He didn’t like the idea of her looking into his past. “That was different. There were other circumstances that brought me to Columbia.”

She laughed, the soft sound worse than the scent of her hair. “You don’t have to believe me,” he insisted.

“Wrong again. You said it earlier, if this is going to work, we have to make every step of this process believable.”

“Stop twisting my words.”

“What twist? ‘Stay in character’ you said. You claim you enjoyed the evening, but it’s the one time tonight I could tell you were lying. I thought you should know. Call it constructive criticism.”

“I wasn’t lying,” he argued. “I was distracted.”

“Whatever.”

Dale wasn’t sure which end was up at this point. She was too young for this, too close to the operation, though she didn’t know it. But he didn’t have an agent in the office he could count on to pull this off.

Heather had the best access to the DNR database. She’d seen hidden patterns no one else had bothered to look for. Her volunteer work with the county animal shelter meant she could mine those records for names, dates, and dogs unfortunate enough to get adopted by people with a nasty addiction or an unbreakable connection to the fighting.

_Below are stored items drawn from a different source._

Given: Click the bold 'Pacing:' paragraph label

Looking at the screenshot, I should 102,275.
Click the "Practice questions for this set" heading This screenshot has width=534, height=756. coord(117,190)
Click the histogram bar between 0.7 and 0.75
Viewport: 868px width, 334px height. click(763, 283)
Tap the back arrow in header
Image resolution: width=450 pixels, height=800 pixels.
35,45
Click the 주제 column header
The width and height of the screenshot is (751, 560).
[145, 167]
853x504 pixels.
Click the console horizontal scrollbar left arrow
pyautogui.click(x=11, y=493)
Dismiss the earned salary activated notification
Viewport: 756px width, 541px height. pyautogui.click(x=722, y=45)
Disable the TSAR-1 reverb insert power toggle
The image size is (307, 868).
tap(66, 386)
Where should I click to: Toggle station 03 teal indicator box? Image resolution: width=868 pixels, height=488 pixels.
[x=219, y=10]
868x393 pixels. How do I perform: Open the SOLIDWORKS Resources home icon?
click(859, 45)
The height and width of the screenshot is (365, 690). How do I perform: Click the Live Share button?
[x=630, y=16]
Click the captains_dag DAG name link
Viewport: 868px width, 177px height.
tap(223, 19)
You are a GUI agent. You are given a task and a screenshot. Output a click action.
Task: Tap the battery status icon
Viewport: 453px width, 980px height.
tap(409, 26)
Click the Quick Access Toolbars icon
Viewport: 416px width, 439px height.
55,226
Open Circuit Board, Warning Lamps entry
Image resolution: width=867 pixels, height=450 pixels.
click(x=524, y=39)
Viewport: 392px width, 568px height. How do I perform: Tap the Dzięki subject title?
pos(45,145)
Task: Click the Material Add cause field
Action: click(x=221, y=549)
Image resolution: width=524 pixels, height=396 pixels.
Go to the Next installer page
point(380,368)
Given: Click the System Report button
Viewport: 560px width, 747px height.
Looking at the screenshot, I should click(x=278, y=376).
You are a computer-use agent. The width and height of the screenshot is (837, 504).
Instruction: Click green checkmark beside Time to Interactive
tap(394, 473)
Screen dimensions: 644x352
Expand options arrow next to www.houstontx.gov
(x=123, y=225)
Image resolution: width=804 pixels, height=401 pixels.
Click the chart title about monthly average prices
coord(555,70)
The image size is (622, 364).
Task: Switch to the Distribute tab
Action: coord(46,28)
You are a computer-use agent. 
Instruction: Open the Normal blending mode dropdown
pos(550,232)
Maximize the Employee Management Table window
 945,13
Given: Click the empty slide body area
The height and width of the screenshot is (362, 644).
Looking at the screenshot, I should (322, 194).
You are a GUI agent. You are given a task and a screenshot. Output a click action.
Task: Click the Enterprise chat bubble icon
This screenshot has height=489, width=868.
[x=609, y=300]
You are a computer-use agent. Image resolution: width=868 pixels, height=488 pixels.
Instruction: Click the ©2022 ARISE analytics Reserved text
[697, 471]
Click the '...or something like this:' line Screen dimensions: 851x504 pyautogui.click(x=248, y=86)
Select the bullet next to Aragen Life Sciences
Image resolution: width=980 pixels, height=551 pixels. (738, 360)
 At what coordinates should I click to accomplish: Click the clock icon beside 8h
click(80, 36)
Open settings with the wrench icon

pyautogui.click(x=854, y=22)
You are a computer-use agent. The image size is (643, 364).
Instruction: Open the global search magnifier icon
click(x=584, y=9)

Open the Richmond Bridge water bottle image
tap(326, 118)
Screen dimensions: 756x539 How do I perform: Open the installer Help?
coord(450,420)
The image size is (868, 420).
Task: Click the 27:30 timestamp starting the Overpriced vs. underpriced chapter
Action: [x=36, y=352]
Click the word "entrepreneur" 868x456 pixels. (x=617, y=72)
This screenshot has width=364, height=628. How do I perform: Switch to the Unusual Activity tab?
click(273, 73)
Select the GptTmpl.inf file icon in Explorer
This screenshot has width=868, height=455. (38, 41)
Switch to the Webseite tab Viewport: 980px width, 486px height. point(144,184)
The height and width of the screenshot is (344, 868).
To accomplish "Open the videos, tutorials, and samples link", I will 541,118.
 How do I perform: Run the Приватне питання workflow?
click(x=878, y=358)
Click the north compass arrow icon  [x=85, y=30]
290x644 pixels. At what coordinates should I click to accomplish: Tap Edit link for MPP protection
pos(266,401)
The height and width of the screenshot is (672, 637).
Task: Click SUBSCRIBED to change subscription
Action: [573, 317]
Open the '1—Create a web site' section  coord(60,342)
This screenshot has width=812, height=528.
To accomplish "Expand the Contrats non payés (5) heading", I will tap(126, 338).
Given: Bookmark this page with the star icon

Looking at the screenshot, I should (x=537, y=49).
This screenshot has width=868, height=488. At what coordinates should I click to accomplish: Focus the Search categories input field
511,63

She was an unknown in Columbia and Lester wouldn’t be able to disprove the time or depth of their relationship.

“The right people saw us tonight,” he said at last, not wanting to give her the whole picture just yet. “I was distracted thinking about how they might react.”

“I knew you didn’t really enjoy our time at dinner.”

She said it with enough enthusiasm he thought she’d start a victory dance in her seat. While she had it wrong, he wasn’t going down that rabbit hole again. “Will you tell me now what this,” she flashed the ring again, “was all about?”

He took a deep breath and flexed his hands on the steering wheel. “I screwed up.” Better to just get it out there, no excuses. “When I was going through the information you delivered, I didn’t realize how shallow the DNR pool was.”

“Shallow? What does that mean? We have all sorts of resources.”

“It means I underestimated you and what you do for them. I’m sorry.”

He heard the soft gasp, waited for the outraged reaction, but she surprised him.

“Go on.”

He cleared his throat. “I contacted one of the people you identified as likely second or third tier involvement.”

“Lawrence Zelnick,” she whispered. “Aw, hell. That would do it.”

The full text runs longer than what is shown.